Divine Research offers unsupported crypto loans using Sam Altman's World ID

New Lender Embracing Crypto Short-Term Loans

A San Francisco-based lender known as God’s study has introduced around 30,000 short-term loans in cryptocurrency since December, utilizing OpenAI CEO Sam Altman’s Iris-Scanning Platform, World ID, to verify borrowers.

God’s study primarily provides loans under $1,000 using USDC (US Dollar Coin) stablecoin, focusing on borrowers outside the reach of traditional financial institutions. The use of World ID helps to prevent users from opening multiple accounts after experiencing a default.

“We lend to everyday individuals, including high school teachers and fruit vendors,” Estevez mentioned in an interview. “It’s like a turbocharged version of microfinance,” he added.

The lender’s interest rates range from 20% to 30%, and they’ve reported a 40% default rate on their initial loans. Estevez explained that these high interest rates are designed to offset potential losses, noting that any free world tokens given to borrowers could be “partially” reclaimed.

Investors Seeking High Returns in High-Risk Crypto Loans

According to Estevez, everyday investors looking for returns can participate as lenders. “Anyone can provide liquidity. The fees we offer ensure profits for our providers,” he stated.

God’s study is part of an expanding network of high-risk crypto lenders capitalizing on recent market shifts, even garnering attention due to support from figures like former President Donald Trump.

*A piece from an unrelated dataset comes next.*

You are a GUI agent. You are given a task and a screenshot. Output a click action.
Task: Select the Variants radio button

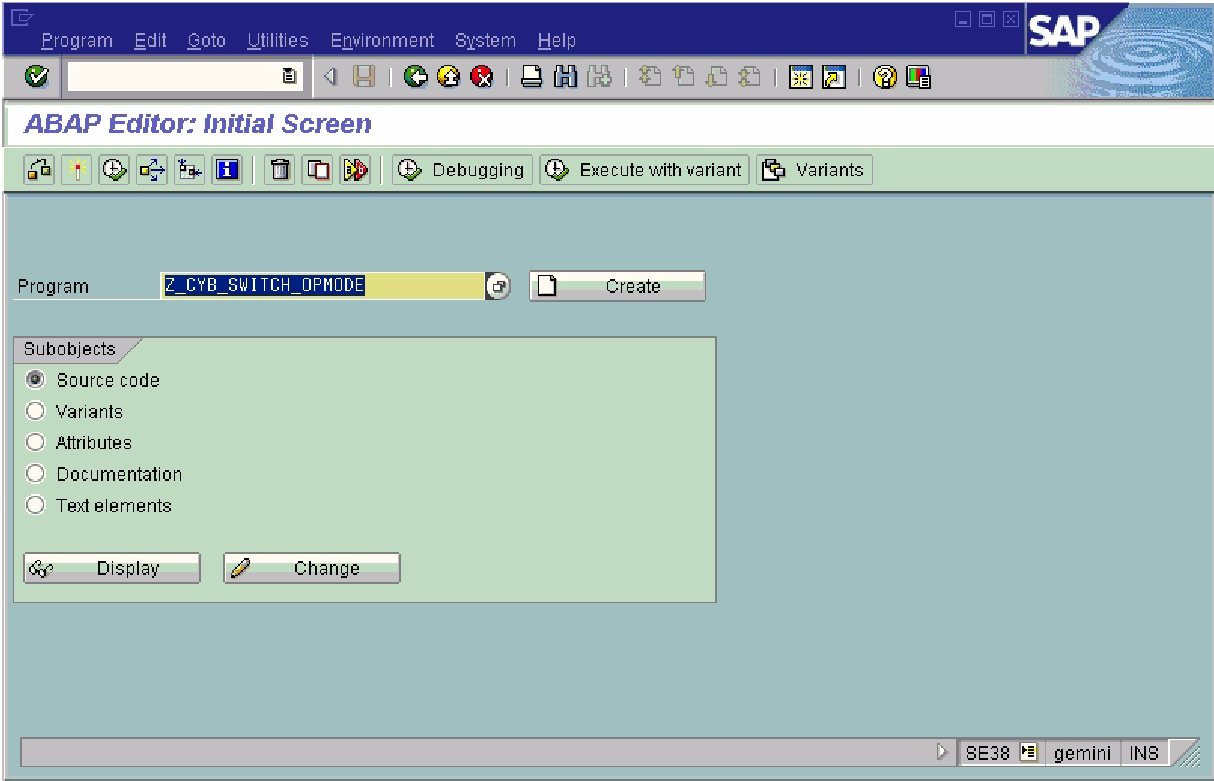(x=35, y=411)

Another startup, 3Jane, recently secured $5.2 million from Paradigm and provides a line of credit based on Ethereum. Unlike God’s study, 3Jane requires verified evidence of income or assets without needing collateral.

3Jane also plans to implement AI agents to ensure lending rules are followed, which may help in lowering interest rates during repayment. Any defaulted loans from the platform will be sold to debt collectors in the U.S.

Other companies like Wildcat are focusing on market makers and trading firms, offering loans with flexible terms. Wildcat advisor Evgeny Gaevoy noted, “If defaults happen, lenders will coordinate directly to address their concerns.”

Crypto Loans Gaining Popularity

While still a small segment of the overall cryptocurrency market, loan services are drawing interest as institutional players come back into the fold. Recent reports indicate that JPMorgan Chase is exploring crypto-assisted loans, potentially extending its reach to assets like Bitcoin (BTC) and Ether (ETH).

However, the memory of past failures looms large, especially considering the collapse of major lenders like Celsius and Genesis last year. Celsius’s CEO Alex Mashinsky received a 12-year prison sentence for fraud, and Genesis recently settled a hefty $2 billion lawsuit.